We went to see ‘Honor Thy Father’ instead of my suggestion, the rom-com ‘Walang Forever’ starring the ever reliable Jennylyn Mercado and the hunk of my dreams, Jericho Rosales (unless he’s speaking). My friends are Kapamilya. They wanted to see John Lloyd Cruz (famous for rom-coms, the official ‘boyfriend ng bayan’ before Maine Mendoza saved Alden Richards’ career) and as my friend put it, “Wala lang, feeling ko mas importante ako ‘pag ito ang pinanuod natin.”

Going in, these are what I gathered from seeing the trailer some time ago.
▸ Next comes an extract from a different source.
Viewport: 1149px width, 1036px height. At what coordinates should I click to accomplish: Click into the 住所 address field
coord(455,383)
The movie is some sort of commentary on organized religion, those in the same vein as Iglesia ni Cristo. John Lloyd is playing an out-of-type character. His character has a bald (semi-bald?) daughter, which I wrongly assumed was because of chemo (Was this an intentional misdirection in the trailer?). Father and daughter go to Bontoc, so it might be another film fetishizing North Luzon.

I didn’t know that it’s a crime drama and it’s the second collaboration between director Erik Matti and screenwriter Michiko Yamamoto after ‘On the Job’ (2013). I also didn’t know John Lloyd is credited as a producer.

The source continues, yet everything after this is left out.